Cortesía | El escritor Miguel Ángel Cocom presenta una obra inspirada en el fútbol y las comunidades de Yucatán.

El fútbol sirve como punto de partida para hablar de desigualdad, identidad, tradición, medio ambiente y comunidad en "Lleno de balón", el nuevo libro del escritor Miguel Ángel Cocom, una colección de 11 relatos ambientados en Yucatán donde el balón comparte protagonismo con el pok ta pok, los pueblos costeros y las historias que surgen lejos de los grandes estadios.

La obra, que será presentada el viernes 17 de julio en el Centro Cultural "José Martí", nació a partir de experiencias que el autor conoció durante su labor periodística y que transformó en ficción.

"Son 11 relatos de fútbol protagonizados por infancias y varios de ellos se desarrollan aquí en Yucatán", explicó el escritor en entrevista con 24 HORAS Yucatán; y precisó que las historias transcurren en municipios costeros, comisarías de Mérida y comunidades como Uayma.

Te puede interesar:

Relatos inspirados en experiencias reales

Los cuentos parten de hechos reales.
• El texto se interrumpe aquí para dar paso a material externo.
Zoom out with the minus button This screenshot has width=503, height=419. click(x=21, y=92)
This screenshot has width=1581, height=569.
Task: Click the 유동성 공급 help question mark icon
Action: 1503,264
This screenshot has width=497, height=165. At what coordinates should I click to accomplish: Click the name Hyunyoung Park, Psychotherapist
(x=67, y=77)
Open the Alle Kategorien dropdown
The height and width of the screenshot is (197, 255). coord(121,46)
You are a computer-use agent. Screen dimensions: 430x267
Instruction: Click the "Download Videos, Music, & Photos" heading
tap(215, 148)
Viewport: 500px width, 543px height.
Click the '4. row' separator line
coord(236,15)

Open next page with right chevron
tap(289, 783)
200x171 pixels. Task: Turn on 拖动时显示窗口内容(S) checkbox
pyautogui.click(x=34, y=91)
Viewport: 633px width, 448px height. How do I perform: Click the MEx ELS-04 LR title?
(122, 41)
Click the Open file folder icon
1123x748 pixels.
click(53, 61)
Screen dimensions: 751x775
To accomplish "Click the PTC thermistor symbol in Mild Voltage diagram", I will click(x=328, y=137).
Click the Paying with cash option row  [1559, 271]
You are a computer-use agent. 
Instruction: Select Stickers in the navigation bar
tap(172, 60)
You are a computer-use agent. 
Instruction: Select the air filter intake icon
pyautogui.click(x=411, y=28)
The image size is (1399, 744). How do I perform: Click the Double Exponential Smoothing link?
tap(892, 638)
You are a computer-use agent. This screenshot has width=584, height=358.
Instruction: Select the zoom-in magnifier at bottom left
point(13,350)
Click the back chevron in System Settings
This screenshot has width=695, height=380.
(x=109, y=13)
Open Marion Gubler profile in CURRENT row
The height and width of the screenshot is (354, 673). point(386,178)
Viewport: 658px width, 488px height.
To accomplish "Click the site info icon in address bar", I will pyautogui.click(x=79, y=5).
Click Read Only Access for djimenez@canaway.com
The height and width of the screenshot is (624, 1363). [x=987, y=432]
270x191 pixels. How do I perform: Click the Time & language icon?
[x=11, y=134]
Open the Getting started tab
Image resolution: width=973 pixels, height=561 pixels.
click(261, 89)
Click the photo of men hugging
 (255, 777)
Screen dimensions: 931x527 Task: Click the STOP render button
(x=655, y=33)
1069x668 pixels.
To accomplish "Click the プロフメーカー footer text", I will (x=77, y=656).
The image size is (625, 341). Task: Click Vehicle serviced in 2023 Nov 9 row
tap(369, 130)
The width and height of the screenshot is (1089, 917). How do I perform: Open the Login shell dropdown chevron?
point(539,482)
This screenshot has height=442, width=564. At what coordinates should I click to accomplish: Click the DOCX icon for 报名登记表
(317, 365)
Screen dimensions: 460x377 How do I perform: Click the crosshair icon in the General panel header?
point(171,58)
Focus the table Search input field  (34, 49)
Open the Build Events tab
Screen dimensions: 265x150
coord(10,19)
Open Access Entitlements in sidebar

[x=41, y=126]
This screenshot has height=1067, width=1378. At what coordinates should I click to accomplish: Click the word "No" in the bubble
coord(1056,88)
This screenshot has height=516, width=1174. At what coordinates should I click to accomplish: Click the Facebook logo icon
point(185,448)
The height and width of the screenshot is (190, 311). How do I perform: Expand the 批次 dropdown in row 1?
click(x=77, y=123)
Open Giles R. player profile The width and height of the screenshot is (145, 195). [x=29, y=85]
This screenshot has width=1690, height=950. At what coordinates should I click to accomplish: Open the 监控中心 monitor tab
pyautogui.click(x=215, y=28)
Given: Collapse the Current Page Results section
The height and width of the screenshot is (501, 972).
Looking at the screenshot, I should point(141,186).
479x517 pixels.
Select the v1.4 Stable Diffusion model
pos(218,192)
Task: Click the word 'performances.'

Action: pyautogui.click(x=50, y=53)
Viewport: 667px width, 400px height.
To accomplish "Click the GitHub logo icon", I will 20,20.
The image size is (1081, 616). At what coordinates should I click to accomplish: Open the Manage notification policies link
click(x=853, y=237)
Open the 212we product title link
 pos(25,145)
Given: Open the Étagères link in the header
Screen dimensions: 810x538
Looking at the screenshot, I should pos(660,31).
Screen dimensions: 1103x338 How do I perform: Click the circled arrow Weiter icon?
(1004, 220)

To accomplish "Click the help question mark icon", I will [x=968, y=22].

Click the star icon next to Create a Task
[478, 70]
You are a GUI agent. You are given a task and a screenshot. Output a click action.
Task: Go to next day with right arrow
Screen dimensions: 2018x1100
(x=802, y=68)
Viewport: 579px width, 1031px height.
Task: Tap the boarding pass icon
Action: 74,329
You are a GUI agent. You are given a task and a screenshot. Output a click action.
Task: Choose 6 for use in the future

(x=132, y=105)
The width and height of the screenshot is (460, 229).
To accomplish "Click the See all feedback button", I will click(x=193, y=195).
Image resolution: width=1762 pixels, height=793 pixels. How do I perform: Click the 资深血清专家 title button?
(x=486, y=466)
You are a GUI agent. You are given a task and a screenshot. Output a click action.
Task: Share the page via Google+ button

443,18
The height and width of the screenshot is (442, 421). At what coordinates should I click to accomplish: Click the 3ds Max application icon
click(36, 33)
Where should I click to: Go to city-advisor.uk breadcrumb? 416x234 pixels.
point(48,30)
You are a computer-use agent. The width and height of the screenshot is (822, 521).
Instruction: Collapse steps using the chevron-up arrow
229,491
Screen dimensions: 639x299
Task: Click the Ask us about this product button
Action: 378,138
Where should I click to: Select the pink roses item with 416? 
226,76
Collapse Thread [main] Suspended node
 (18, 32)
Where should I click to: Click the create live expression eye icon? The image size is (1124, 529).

Uno de ellos surgió después de documentar cómo, al terminar las “retas” de fútbol en una comisaría de Mérida, el mismo campo era ocupado por equipos de pok ta pok que entrenaban rumbo a la Copa del Mundo Maya.

"Esa historia me marcó. Me llamó mucho la atención ver a niños y jóvenes participando en la recuperación de un juego deportivo tradicional y también la presencia de niñas", recordó. De esa experiencia nació "Balón Pelota", el relato de una niña que disputa el mismo día un partido de fútbol y otro de pok ta pok.

Otra historia se inspira en las Leonas de Uayma, un equipo femenino que logró organizarse para obtener el derecho de utilizar la cancha del municipio después de que las actividades de los equipos varoniles les impidieran jugar durante años.

Además de las desigualdades de género, el libro aborda problemáticas de la costa yucateca y la manera en que distintas comunidades comparten desafíos similares.

El fútbol como reflejo de la identidad yucateca

Uno de los relatos favoritos del autor es el de las Tortuguitas de Telchac, un torneo ficticio en el que participan equipos desde Progreso hasta El Cuyo; y cuyos protagonistas descubren que, más allá de la rivalidad deportiva, todos enfrentan las mismas dificultades.

Cocom también confesó que el proceso de investigación cambió su percepción sobre la cultura deportiva del estado. "Generalmente pensamos que Yucatán no es futbolero, pero a donde íbamos siempre había porterías. Sí les gusta el béisbol, pero también el fútbol", sentenció.

Incluso elementos del paisaje yucateco encontraron un lugar dentro de los relatos. Al autor le llamó la atención que muchas canchas de los pueblos estén junto a los panteones, una convivencia que terminó incorporando a sus historias. "Si pateabas muy fuerte el balón, probablemente se iba entre las tumbas y había que ir a buscarlo", relató.

El libro concluye con "La pelota no se mancha", un cuento ambientado en un futuro hipotético donde las grandes organizaciones del fútbol controlan hasta los nombres de los jugadores. Con ese relato, el escritor reivindica las historias que nacen lejos de las potencias deportivas.

"Lo estamos viendo precisamente en este Mundial, donde las grandes historias son las de selecciones como Congo, Curazao, Uzbekistán, Jordania o Nueva Zelanda. Quería recuperar ese espíritu", concluyó.